Writing in the Journal of Medical Ethics (JME), Alberto Giubilini and Francesca Minerva argued in ‘After-birth abortion: why should the baby live?’, that foetuses and newborns ‘do not have the same moral status as actual persons’.
They concluded that ‘after birth abortion (killing a newborn) should be permissible in all the cases where abortion is, including cases where the newborn is not disabled’.
The same journal (JME) has this week responded to the crisis with a special issue containing 31 commentaries from a range of ethicists, some of whom have argued for years that infanticide can be a moral action; others who believe that even suggesting it is a vile stain on academic integrity.
Editor Julian Savulescu introduces the issue with these words:
‘Infanticide is an important issue and one worthy of scholarly attention because it touches on an area of concern that few societies have had the courage to tackle honestly and openly: euthanasia. We hope that the papers in this issue will stimulate ethical reflection on practices of euthanasia that are occurring and its proper justification and limits.’
Savulescu claims to be ‘strongly opposed to the legalisation of infanticide along the lines discussed by Giubilini and Minerva’ but says that they are not alone in advocating it.
Infanticide is already practised openly and legally in the Netherlands under the ‘Groningen Protocol’ which allows doctors to end the life of neonates at the request of their parents if the infant is experiencing ‘hopeless and unbearable suffering’.
In addition some of the world’s most famous living philosophers have written about its merits and justification over the last 40 years, including Michael Tooley, Jonathan Glover, Peter Singer, Jeff McMahan and John Harris.
Four of these five have contributed to this issue of JME and the full text of their articles is currently available on line.
McMahan argues that the permissibility of infanticide in some circumstances is not only implied by certain theories, but by beliefs that are widely held and difficult to reject.
Michael Tooley’s book is entitled Abortion and infanticide.
Peter Singer wrote a book in 1985 with Helga Kuhse called Should the baby live?
Jonathan Glover’s landmark Causing death and saving lives notes that ‘Dr Francis Crick (the Nobel Laureate who discovered DNA with Jim Watson in 1956) once proposed a two-day period for detecting abnormalities, after which infanticide would not be permissible’.
Many will be shocked by what these philosophers are saying but Savulescu argues that the issue throws up a broad range of ethical questions fundamental to medical ethics.
What constitutes a person with rights?

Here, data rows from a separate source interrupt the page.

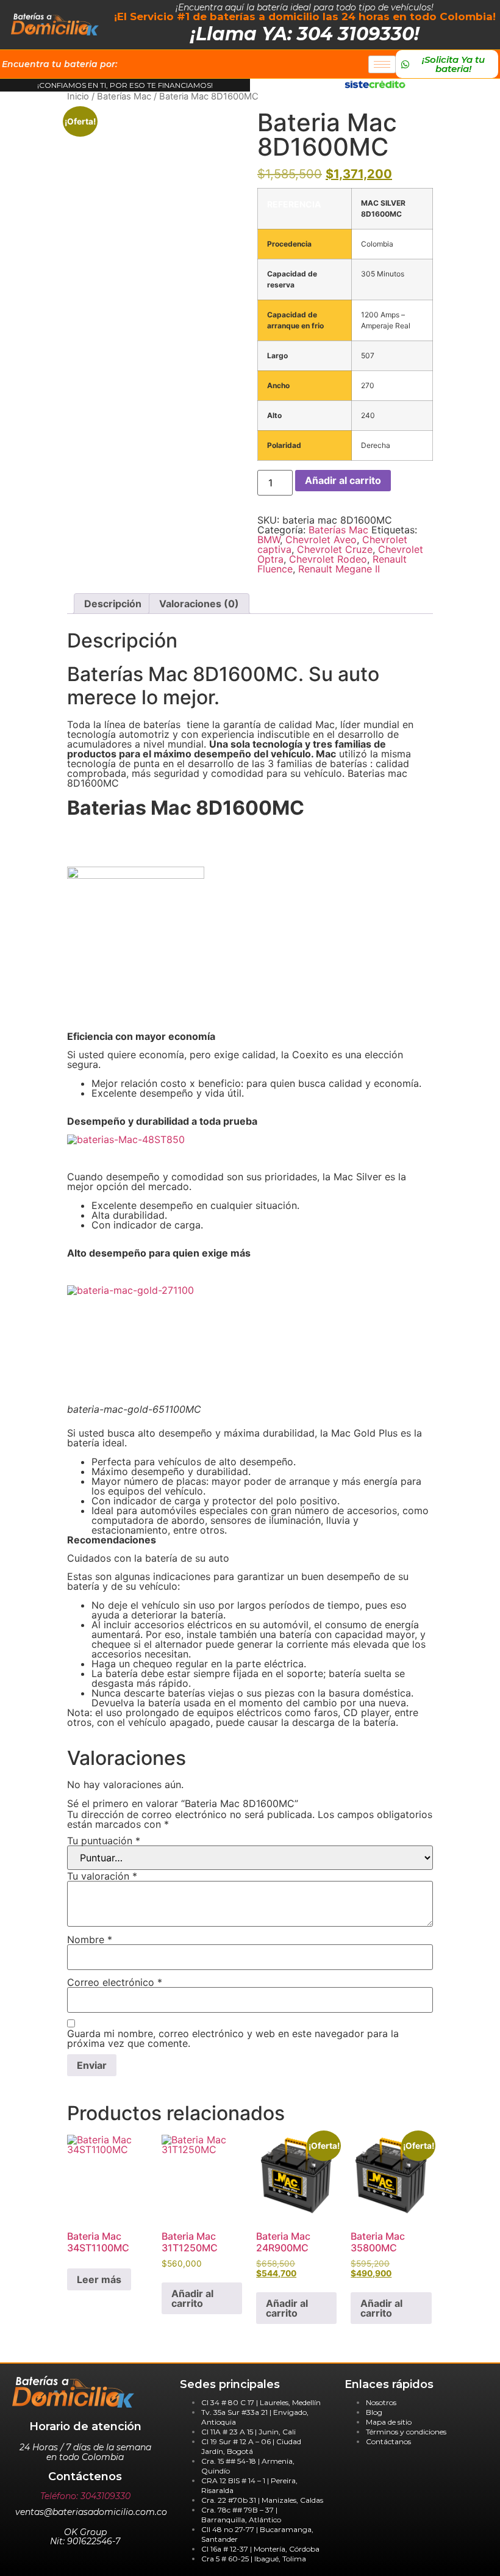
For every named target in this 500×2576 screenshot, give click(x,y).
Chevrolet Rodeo (328, 559)
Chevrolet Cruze (335, 549)
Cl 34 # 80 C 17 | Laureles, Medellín (261, 2402)
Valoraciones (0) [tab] (199, 603)
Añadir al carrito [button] (192, 2298)
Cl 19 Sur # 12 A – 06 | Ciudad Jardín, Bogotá (251, 2446)
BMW (268, 539)
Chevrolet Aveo (321, 539)
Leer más (99, 2279)
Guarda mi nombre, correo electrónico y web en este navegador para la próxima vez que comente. (233, 2038)
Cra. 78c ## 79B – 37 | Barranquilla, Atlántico (241, 2514)
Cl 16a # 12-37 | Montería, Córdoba (260, 2548)
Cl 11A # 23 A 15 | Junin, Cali (248, 2431)
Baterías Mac (124, 96)
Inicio (78, 96)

Is there a moral difference between killing a baby of the same gestation inside and outside the womb? Is there a moral difference between euthanasia and withdrawal of treatment and/or sedation with the explicit intention that the baby will die? In what circumstance is ‘letting die’ morally different from killing?
These are all serious questions which many people, including many doctors, have not carefully thought through.
As I have previously argued these bioethicists have actually done us a service. If we don’t like their conclusions, then it should actually lead us to question the premises from which they logically flow.
Philosophers like Peter Singer believe that it is the qualities of rationality, self-consciousness and communication that make human beings special. What follows from this is those humans with less of these qualities are of less value and can, in some circumstances, be disposed of.
By contrast this Christian view of the sanctity of life, which Singer and others reject, is that human beings have value not because of any ‘intrinsic’ qualities, but for two main ‘extrinsic’ reasons. First, that they are made in the image of God for an eternal relationship with him, and second because God himself became a human being in the person of Jesus Christ and thereby bestowed unique dignity on the human race.
If we follow that view through to its logical conclusion it leads us to say that any human being, regardless of its age, appearance, degree of deformity or mental capacity, is worthy of the highest possible degree of protection, empathy, wonder and respect.
These bioethicists are arguing that infanticide is morally no different to abortion.
But we can draw one of two conclusions from that – either we should embrace infanticide or stop doing abortions.
But whatever view we opt for, we should have the courage of our convictions to draw out its full practical implications as these bioethicists have done.
Most people are just not that consistent.